This is a thin wrapper around :class:`sentence_transformers.SentenceTransformer`
that follows the scikit-learn API and thus can be used inside a scikit-learn
pipeline.
Parameters
----------
model_name_or_path : str, default=None
If it is a filepath on disc, it loads the model from that path. If it is not a
path, it first tries to download a pre-trained SentenceTransformer model. If
that fails, tries to construct a model from Huggingface models repository with
that name.
modules : Iterable of nn.Module, default=None
This parameter can be used to create custom SentenceTransformer models from
scratch.
device : str, default=None
Device (e.g. "cpu", "cuda", "mps") that should be used for computation.
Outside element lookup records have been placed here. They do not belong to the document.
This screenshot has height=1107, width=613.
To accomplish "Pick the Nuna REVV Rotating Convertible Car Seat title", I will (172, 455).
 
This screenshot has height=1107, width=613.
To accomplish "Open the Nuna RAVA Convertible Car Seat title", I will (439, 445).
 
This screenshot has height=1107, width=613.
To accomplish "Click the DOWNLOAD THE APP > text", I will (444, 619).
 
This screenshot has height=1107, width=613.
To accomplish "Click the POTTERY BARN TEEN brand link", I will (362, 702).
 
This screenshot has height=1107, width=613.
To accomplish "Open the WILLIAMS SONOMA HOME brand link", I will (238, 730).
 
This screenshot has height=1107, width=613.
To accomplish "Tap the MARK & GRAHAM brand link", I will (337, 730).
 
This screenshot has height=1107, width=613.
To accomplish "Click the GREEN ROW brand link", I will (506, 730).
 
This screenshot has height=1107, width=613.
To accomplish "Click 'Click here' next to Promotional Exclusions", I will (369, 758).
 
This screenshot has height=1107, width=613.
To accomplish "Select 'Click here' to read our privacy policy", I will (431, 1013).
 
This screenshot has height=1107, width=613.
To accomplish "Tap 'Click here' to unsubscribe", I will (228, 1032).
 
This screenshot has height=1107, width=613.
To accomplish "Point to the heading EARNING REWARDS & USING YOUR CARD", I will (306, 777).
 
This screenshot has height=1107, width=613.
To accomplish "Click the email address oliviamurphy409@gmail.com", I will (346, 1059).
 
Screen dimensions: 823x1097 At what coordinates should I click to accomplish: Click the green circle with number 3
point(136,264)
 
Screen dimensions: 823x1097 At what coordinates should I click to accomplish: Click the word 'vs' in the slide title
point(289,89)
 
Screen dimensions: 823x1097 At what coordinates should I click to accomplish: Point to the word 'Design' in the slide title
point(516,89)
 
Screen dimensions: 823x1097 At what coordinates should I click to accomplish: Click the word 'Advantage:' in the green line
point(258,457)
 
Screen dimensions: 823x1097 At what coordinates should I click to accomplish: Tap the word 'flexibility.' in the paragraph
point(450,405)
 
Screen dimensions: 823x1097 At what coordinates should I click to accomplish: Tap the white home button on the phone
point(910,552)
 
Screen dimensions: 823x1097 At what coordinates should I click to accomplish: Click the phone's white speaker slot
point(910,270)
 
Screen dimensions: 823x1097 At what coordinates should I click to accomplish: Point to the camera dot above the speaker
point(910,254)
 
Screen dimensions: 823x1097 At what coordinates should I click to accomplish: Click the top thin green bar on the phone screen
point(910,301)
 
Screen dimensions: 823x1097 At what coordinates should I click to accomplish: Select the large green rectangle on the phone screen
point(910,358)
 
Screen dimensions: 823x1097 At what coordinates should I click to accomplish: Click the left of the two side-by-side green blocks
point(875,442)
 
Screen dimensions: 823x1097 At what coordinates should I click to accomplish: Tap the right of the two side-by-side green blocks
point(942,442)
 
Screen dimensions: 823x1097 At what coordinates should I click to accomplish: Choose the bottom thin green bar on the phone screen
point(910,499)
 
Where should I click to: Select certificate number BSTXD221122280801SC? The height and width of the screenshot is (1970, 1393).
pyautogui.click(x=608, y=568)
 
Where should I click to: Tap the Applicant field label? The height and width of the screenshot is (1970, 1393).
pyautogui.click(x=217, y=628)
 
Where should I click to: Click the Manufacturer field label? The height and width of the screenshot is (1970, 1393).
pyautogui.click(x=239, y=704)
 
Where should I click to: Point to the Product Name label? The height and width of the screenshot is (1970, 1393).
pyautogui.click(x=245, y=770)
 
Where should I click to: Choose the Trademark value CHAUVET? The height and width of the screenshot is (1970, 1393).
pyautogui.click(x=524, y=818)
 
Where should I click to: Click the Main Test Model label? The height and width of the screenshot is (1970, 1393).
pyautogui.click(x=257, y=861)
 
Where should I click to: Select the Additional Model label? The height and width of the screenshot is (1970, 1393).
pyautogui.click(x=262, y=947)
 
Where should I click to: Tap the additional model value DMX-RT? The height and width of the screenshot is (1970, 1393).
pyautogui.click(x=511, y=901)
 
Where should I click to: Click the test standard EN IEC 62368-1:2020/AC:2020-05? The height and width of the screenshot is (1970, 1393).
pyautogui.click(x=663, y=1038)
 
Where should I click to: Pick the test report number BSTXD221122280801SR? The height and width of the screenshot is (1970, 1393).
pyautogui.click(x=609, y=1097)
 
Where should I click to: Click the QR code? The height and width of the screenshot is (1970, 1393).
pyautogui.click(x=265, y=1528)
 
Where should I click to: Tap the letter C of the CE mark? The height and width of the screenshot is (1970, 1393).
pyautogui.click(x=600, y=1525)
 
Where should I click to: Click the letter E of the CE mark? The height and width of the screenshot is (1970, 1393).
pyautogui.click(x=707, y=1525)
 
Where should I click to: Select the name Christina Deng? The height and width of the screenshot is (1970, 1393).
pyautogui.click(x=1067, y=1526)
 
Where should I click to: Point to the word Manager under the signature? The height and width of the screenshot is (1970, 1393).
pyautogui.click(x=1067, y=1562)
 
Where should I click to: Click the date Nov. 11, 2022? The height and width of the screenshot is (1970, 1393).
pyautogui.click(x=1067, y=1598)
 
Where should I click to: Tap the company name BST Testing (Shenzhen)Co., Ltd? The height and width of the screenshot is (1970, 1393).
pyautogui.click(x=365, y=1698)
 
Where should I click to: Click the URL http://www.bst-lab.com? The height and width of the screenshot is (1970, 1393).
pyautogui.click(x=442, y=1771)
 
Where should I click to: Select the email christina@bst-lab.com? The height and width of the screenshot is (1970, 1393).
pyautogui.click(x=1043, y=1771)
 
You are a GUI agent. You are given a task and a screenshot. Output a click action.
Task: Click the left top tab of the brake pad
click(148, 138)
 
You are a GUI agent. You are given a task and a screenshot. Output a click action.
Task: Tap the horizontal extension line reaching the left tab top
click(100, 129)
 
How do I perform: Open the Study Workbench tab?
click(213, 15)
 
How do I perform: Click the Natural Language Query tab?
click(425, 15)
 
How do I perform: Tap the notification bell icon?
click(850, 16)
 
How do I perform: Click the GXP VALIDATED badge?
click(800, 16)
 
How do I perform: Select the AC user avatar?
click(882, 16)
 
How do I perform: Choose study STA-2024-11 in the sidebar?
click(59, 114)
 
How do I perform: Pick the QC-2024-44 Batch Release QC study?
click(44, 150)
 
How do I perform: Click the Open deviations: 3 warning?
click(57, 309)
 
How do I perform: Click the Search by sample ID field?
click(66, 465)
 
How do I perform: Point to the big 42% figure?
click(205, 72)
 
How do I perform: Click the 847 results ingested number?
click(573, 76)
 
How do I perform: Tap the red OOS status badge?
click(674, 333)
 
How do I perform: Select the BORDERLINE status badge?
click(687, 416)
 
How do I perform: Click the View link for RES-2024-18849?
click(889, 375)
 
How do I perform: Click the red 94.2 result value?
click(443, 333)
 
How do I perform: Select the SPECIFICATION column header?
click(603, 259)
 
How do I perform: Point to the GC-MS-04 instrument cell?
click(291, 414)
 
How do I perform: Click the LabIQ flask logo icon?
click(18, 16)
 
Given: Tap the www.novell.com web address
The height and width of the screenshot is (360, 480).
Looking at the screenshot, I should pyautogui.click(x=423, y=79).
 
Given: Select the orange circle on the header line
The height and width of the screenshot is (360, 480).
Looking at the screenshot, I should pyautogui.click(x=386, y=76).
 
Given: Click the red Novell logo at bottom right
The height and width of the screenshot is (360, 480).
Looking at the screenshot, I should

If None,
checks if a GPU can be used.
cache_folder : str, default=None
Path to store models.
use_auth_token : bool or str, default=None
HuggingFace authentication token to download private models.
show_progress_bar : bool, default=True
Whether to show a progress bar or not during `transform`.
"""
_parameter_constraints = {
"model_name_or_path": [str, None],
"modules": "no_validation",
"device": [str, None],
"cache_folder": [str, None],
"use_auth_token": [str, bool, None],
"show_progress_bar": [bool],
}

def __init__(
self,
model_name_or_path=None,
modules=None,
device=None,
cache_folder=None,
use_auth_token=None,
show_progress_bar=True,
):
self.model_name_or_path=model_name_or_path
self.modules=modules
self.device=device
self.cache_folder=cache_folder
self.use_auth_token=use_auth_token
self.show_progress_bar = show_progress_bar

def fit(self, X=None, y=None):
"""No-op operation, only validate parameters.
Parameters
----------
X : None
This parameter is ignored.
y : None
This parameter is ignored.
Returns
-------
self
The fitted estimator.
"""
self._validate_params()
self._embedding = SentenceTransformerBase(
model_name_or_path=self.model_name_or_path,
modules=self.modules,
device=self.device,
cache_folder=self.cache_folder,
use_auth_token=self.use_auth_token,
)
return self

def transform(self, X):
"""Embed sentences to vectors.
Parameters
----------
X : Iterable of dict (n_sentences,)
Iterable of dictionaries with at least a "text" key.
Returns
-------
embedding : ndarray of shape (n_sentences, embedding_size)
The embedding of the sentences.
"""
return self._embedding.encode(
[chunk["text"] for chunk in X], show_progress_bar=self.show_progress_bar
)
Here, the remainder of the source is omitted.